═════ Okuma parçası ═════

Davutoğlu, söz konusu tartışmaların zamanlamasına işaret
ederek, Anayasa Mahkemesi'nin 1995'te, Avrupa İnsan Hakları
Mahkemesi'nin de 2008'de aldığı kararların şu anki seçim sistemine
meşruiyet gölgesi getirmeyeceğini söyledi. Bu kararların barajı meşru
gördüğünü anımsatan Davutoğlu, şu değerlendirmelerde bulundu:
"Ama bu çözülmek istenseydi yeni bir teklifle, 2013'ün Eylül ayında
yapılan teklif şu ana kadar tartışılır, konuşulurdu. Bunları bekletip,
şimdi böyle bir tartışma açmak doğru değil. Önümüzdeki dönemde bu
çerçevede de bir kriz beklemiyorum. Türkiye'de seçim normal zamanında
yapılır. Meşru prosedürler içinde yapılır. Bu tartışma etrafında hiçbir
vatandaşımızın tedirgin olmaması lazım. İstikrarımızı bozacak bir şeye
izin vermeyiz, temsili yok edecek bir demokrasiye zaten izin vermeyiz.
Bundan heveslenip de 'acaba bu sefer AK Parti'nin ayağını kaydırmak
suretiyle Türkiye'de istikrarı bozabilir miyiz' diye hevesleniyorsa,
hevesleri kursaklarında kalır."
Başbakan Davutoğlu, Türkiye'deki bütün cemaatlerin fişlendiği yönündeki iddialara ilişkin soruya şöyle yanıt verdi:
"Bir kere bazı kavramların ne kadar yozlaştırıldığı, hepimizin önem
verdiği kavramların ne kadar anlam kaymasına uğradığı, özellikle bu
cemaat kavramı etrafında son yaşadıklarımızla görüldü. Biraz önce cemevi
dedik, cami dedik… Cemaat de aynı şeyden gelir; cem etmekten yani bir
araya getirmekten, muhabbetle bir araya getirmekten. Cemaat, gönül
beraberliğidir. Şu cemaat olur, bu cemaat olur, her bir yol eğer o gönül
muhabbetine dayanıyorsa bunlar zaten yasakla ortadan kalkacak şeyler
değil. Kalksaydı 12 Eylül kaldırırdı, 28 Şubat kaldırırdı. Cemaatler
kanunla, yasayla bir araya gelmez ki, kanunla, yasayla kaldırılabilsin.
Gönül erleri bir araya gelir ve yapar. Dolayısıyla herhangi bir cemaate,
devletin tavır alması demek, sosyolojik bir gerçekliğe tavır alması
demek. Dolayısıyla böyle bir şey söz konusu değil. Peki, "Paralel yapı
bir cemaat midir?" diye soruyorsanız, cemaat değil. Aradaki ayrım
burada. Bunun için niye biz 3 sene önce bu yapıya da bir cemaat, bir
gönül şeyi olarak mukabelede bulunup, her türlü imkanı sağlıyorduk.

═════

Görev 1: Okuma parçasında "Davutoğlu, söz konusu tartışmaların" diye başlayan paragrafı, temel bilgilerini koruyarak kısa maddeler hâlinde yaz.
Görev 2: Okuma parçasında "Davutoğlu, söz konusu" ifadesinden "zaten izin vermeyiz." ifadesine kadar uzanan bölümün tamamını, "Davutoğlu" adını "Başbakan" olarak değiştirip yeniden yaz.

═════ Veri kümesi içeriği ═════

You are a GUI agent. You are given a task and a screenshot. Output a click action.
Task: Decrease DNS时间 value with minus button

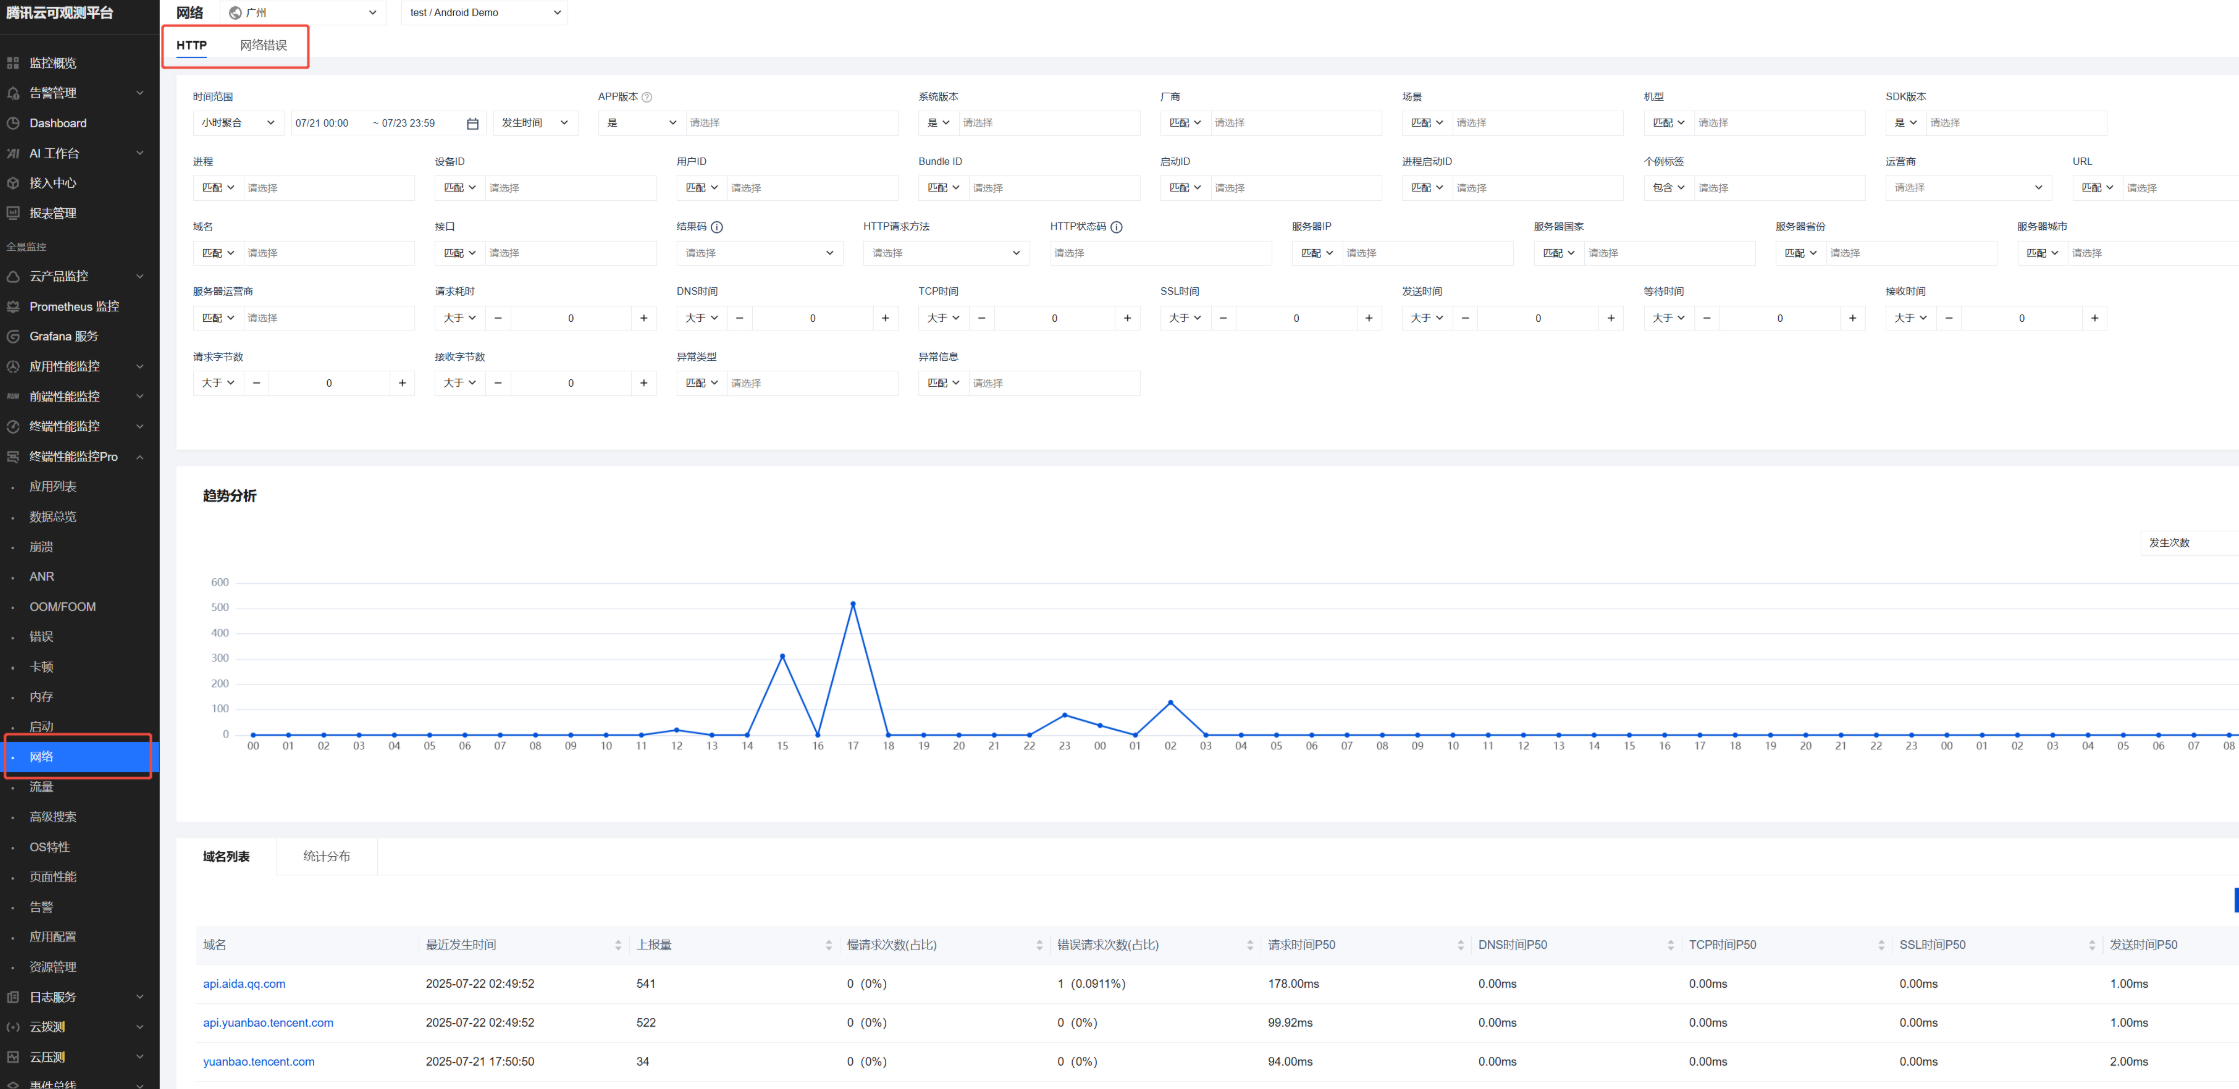click(739, 318)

═════

Görev sonucu 1:
- Davutoğlu tartışmaların zamanlamasına dikkat çekti. Anayasa Mahkemesi'nin 1995'te, Avrupa İnsan Hakları Mahkemesi'nin 2008'de verdiği kararların barajı meşru gördüğünü ve mevcut seçim sistemine meşruiyet gölgesi düşürmeyeceğini söyledi.
- Konu çözülmek istenseydi, 2013 Eylül'ünde yapılan teklifin şimdiye kadar tartışılacağını belirtti. Bunu bekletip şimdi tartışma açmanın doğru olmadığını ekledi.
- Önümüzdeki dönemde bu konuda kriz beklemediğini söyledi. Seçimin normal zamanında ve meşru prosedürler içinde yapılacağını, vatandaşların tedirgin olmaması gerektiğini vurguladı.
- İstikrarı bozacak bir şeye ve temsili yok edecek bir demokrasiye izin vermeyeceklerini dile getirdi. AK Parti'nin ayağını kaydırarak istikrarı bozmaya heveslenenlerin heveslerinin kursaklarında kalacağını söyledi.

Görev sonucu 2:
Başbakan, söz konusu tartışmaların zamanlamasına işaret
ederek, Anayasa Mahkemesi'nin 1995'te, Avrupa İnsan Hakları
Mahkemesi'nin de 2008'de aldığı kararların şu anki seçim sistemine
meşruiyet gölgesi getirmeyeceğini söyledi. Bu kararların barajı meşru
gördüğünü anımsatan Başbakan, şu değerlendirmelerde bulundu:
"Ama bu çözülmek istenseydi yeni bir teklifle, 2013'ün Eylül ayında
yapılan teklif şu ana kadar tartışılır, konuşulurdu. Bunları bekletip,
şimdi böyle bir tartışma açmak doğru değil. Önümüzdeki dönemde bu
çerçevede de bir kriz beklemiyorum. Türkiye'de seçim normal zamanında
yapılır. Meşru prosedürler içinde yapılır. Bu tartışma etrafında hiçbir
vatandaşımızın tedirgin olmaması lazım. İstikrarımızı bozacak bir şeye
izin vermeyiz, temsili yok edecek bir demokrasiye zaten izin vermeyiz.